My time in the atheist community was very short lived because I was never atheist "enough" for not actually caring if other people believed in fairies. The gatekeeping and lack of tolerance for the legitimately harmless always felt like supremacist thinking where the rubric for acceptable to be afforded basic human respect was a coin slot's width.

[–] MentalEdge@sopuli.xyz 7 points 7 months ago* (last edited 7 months ago)

None of us live our lives doing zero damage. We aren't omnipotent, and as such, we will hurt others during our lives. We can merely hope it will be an amount too small to matter.

I would suggest that being raised atheist leaves you better equipped to understand the world in a way that more closely matches reality, and thereby enables you to more consistently avoid causing harm during your life.

Does that mean every person needs to deconvert tomorrow?

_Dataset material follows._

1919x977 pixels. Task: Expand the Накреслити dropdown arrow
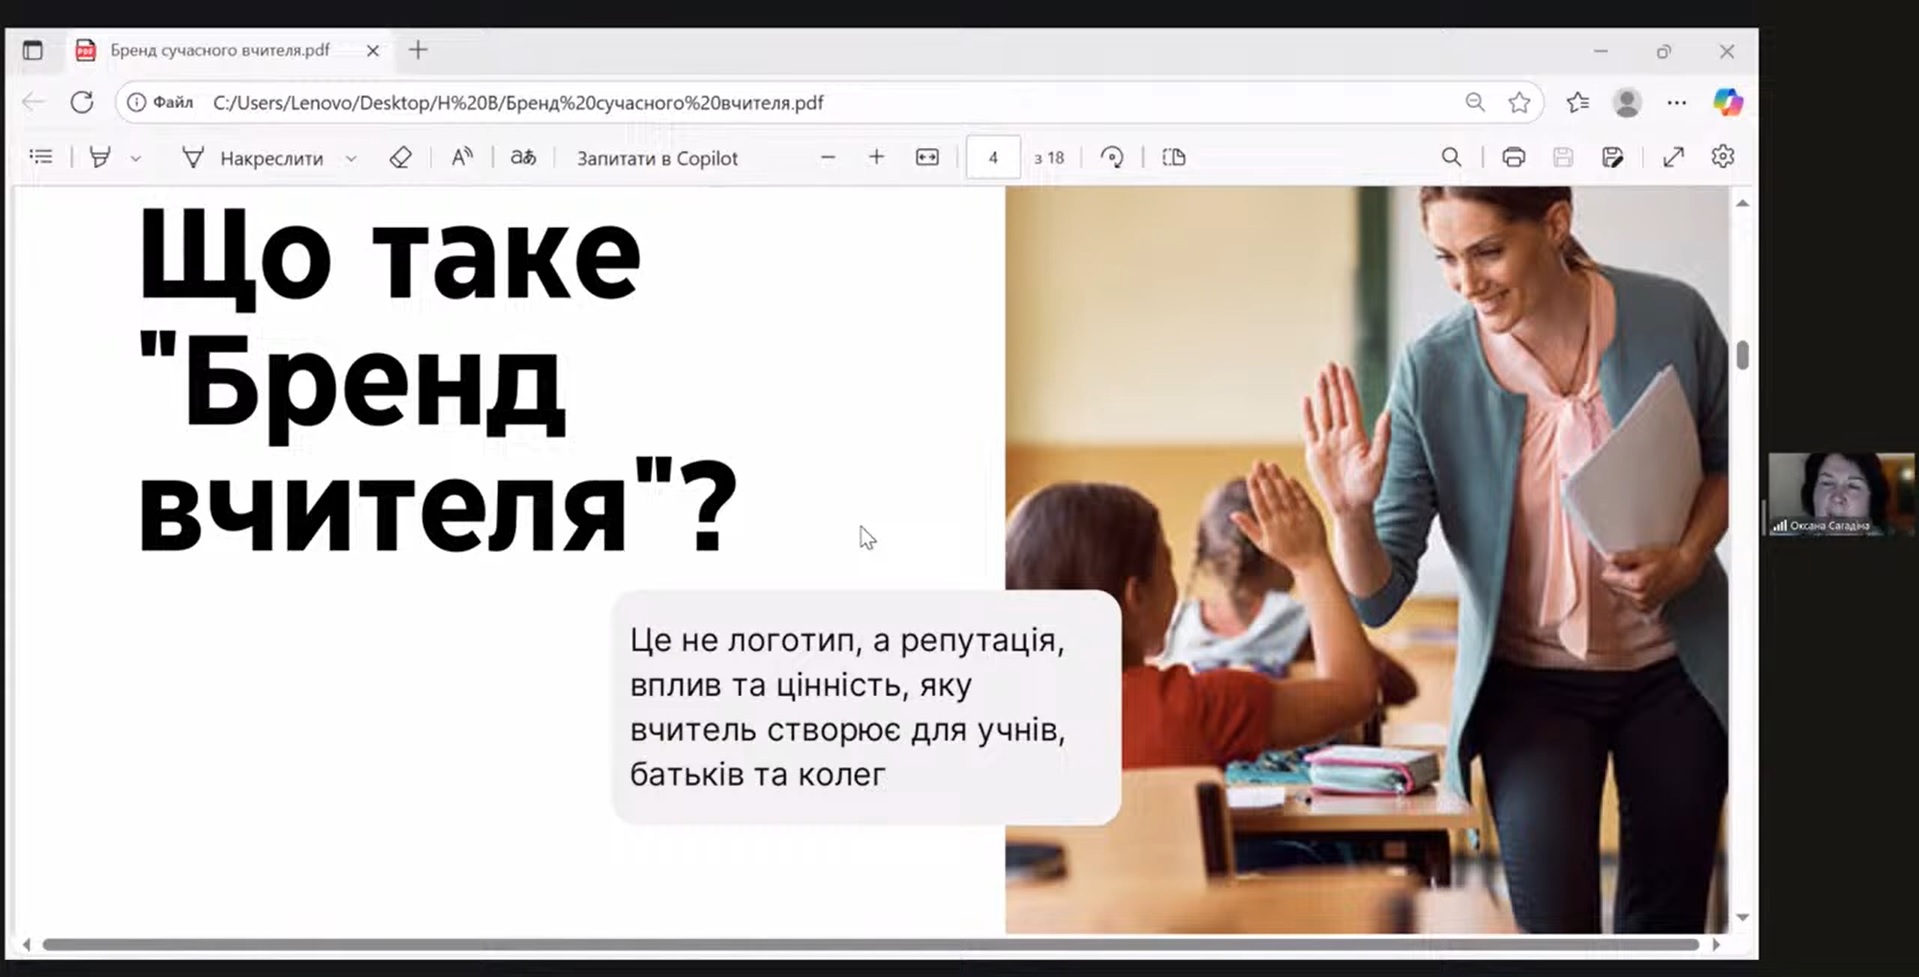tap(351, 158)
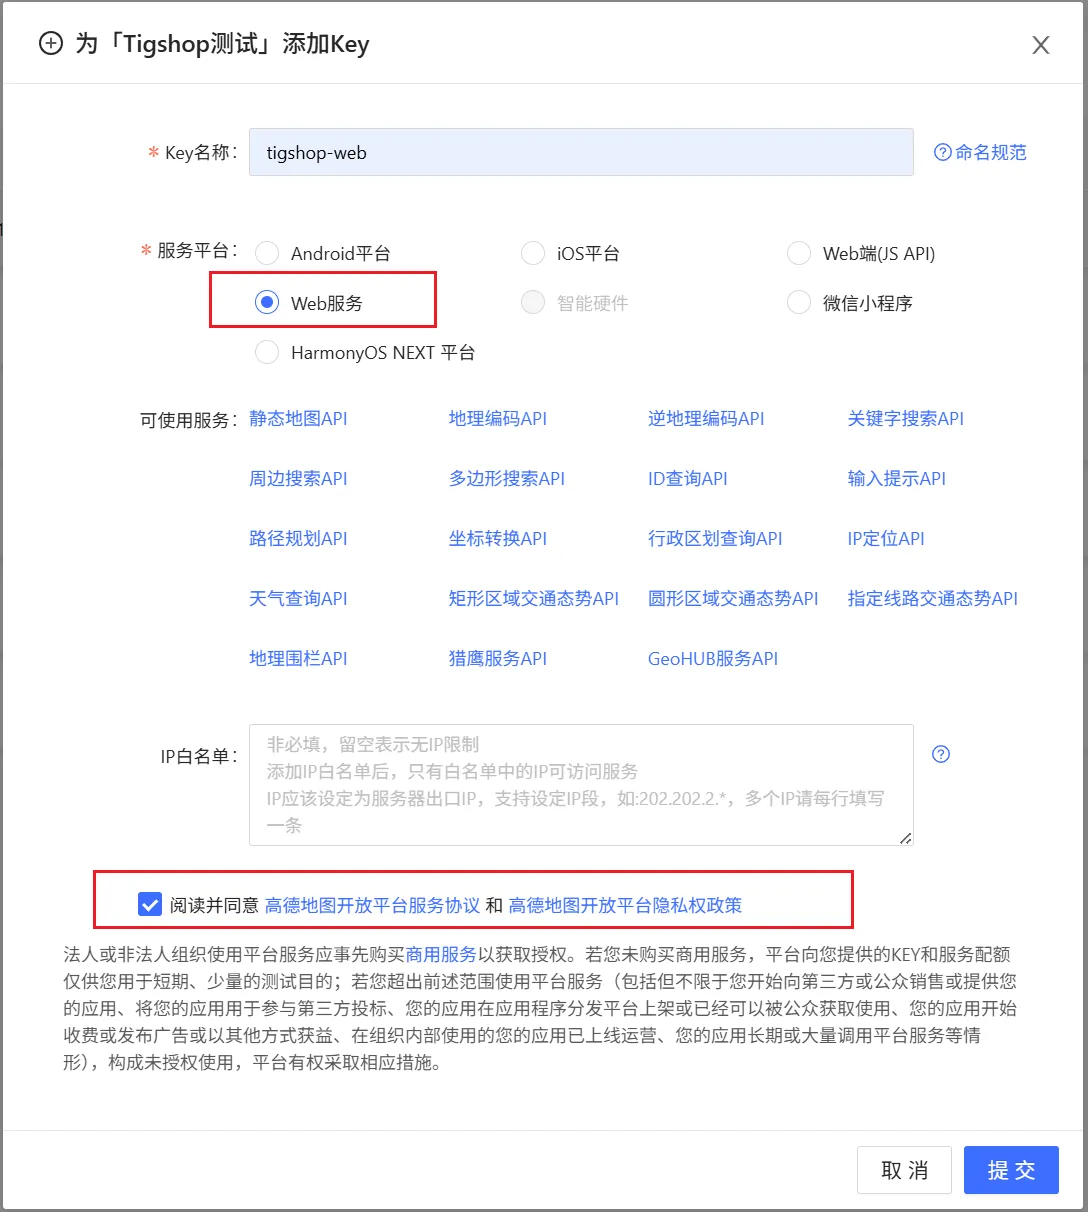Choose Web端(JS API) platform option
This screenshot has height=1212, width=1088.
tap(799, 253)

No. The process in itself can end up doing more damage than it'd be preventing.

But it does mean religion can't continue to be the default world view, if we are to improve as a society. For a better tomorrow, it does need to be phased out as quickly as it can harmlessly be achieved.

That's why we do have to care. Deconverting grandma doesn't matter too much, but if a relative or friend is raising a kid to be religious, preventing that is worth attempting. Another zealot in a coming generation will do more harm than good.

No kind person means to do harm, but unless you get as close to knowing reality as you can, that won't always be enough. And even then, you'll probably break some hearts and say things that cause someone somewhere to need more time in therapy.

But you'll certainly be more effective in realising the things you mean to do and say, if you don't live life thinking prayers affect reality.

As for you experience with atheists, you're describing anti-theists. People who hold an actual stance against religion. It sound like you found some especially virtue signaling ones, bad luck.

But an atheist is just someone who doesn't believe, not some given type of person, ideology, or the nature of your relationship with the rest of humanity.